LP: We're doing "red propaganda," it's a bit spicier. There are more than two versions. I think Yip never really stopped working on it. There was an animated version planned with Frank Sinatra and Ella Fitzgerald that never got off the ground, and there was [Harburg and co-librettist Fred Saidy's] version of the screenplay, which is very different from the one that got made. Peter and I were working from a lot of versions of Yip's work to try to be true to what he wanted.

PBOL: What has scenic designer Loren Sherman come up with for the world of Rainbow Valley?
LP: It's very abstract, the show. It's a real challenge. It's not realistic, but it's not a cartoon. I wanted something poetic and magical...a world that could allow for leprechauns and bigoted senators from the South -- getting a political satire, and romance and a fantasy into one room was tricky. We've done something very abstract and very nonrealistic, and beautiful. It's not gonna look like a lot of revivals that you've seen.

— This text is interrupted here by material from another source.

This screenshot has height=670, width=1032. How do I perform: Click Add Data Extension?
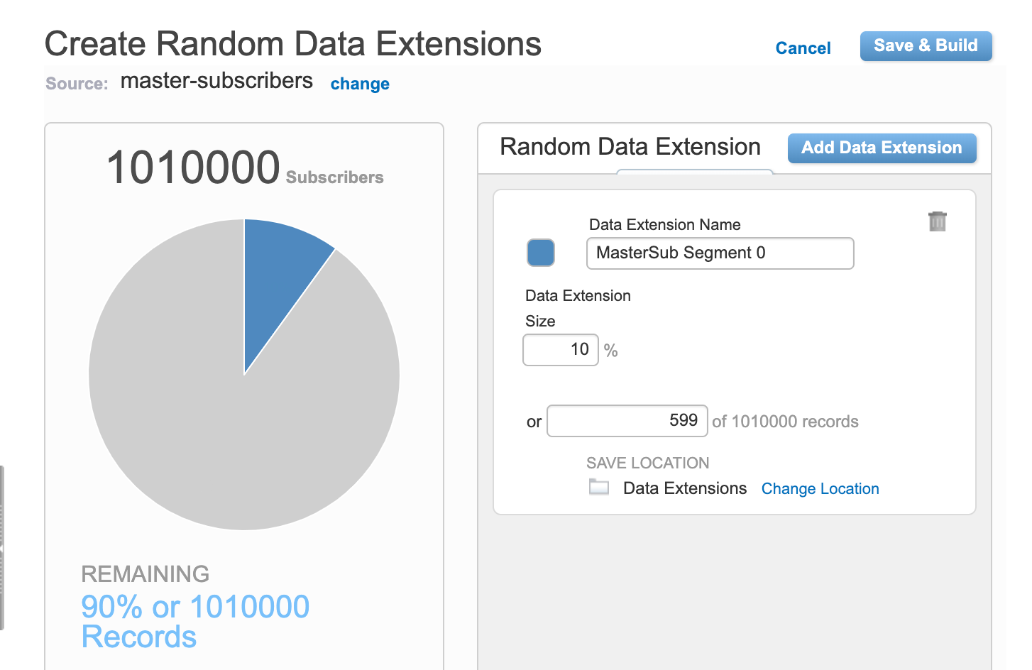(x=882, y=148)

PBOL: You've said you don't want Finian's Rainbow to come off as children's theatre. Do you remember the first time you went to a legit show, as a kid?
LP: I sure do. I grew up in Queens and part of my birthday gift, always, was a Saturday matinee of whatever hit musical there was. When I was three, I saw Oliver!. If you don't want your little boy to go into show business, it's better to not take him to see Oliver! I was sitting on a phone book. And I remember that design vividly, but it started to snow onstage, and I just wanted to be up there more than anything. They all looked like they were having a great time. I remember Georgia Brown's red dress. I go to see a lot great theatre in those years: Fiddler, Mame, Half a Sixpence, the City Center revivals. When I was old enough to take myself into the city, in the 1970s, I really grew up on all the great Sondheim-Hal Prince shows.

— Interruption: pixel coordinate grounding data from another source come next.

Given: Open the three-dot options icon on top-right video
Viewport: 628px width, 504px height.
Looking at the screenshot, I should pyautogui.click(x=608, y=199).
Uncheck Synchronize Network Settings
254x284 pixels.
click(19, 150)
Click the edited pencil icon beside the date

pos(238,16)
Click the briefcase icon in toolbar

PBOL: And you starred in their Merrily We Roll Along.
LP: I worked for Hal when I was 15 , on Pacific Overtures, in his office, I was an office boy. I was going to the performing arts high school, and I wrote him a letter saying how much I admired his work. I said, could I work for you after school? He said, come on up. I was the luckiest 15 year-old in the world. I would copy scripts, but he would just let me hang around and observe him and Sondheim, and [designer] Boris Aronson was a big hero of mine. I learned a lot about how important material is. The most important thing is the writing.

-- By Kenneth Jones

 
RELATED:
Today’s Most Popular News:
 X

Blocking belongs
on the stage,
not on websites.

Our website is made possible by
displaying online advertisements to our visitors.

Please consider supporting us by
whitelisting playbill.com with your ad blocker.
Thank you!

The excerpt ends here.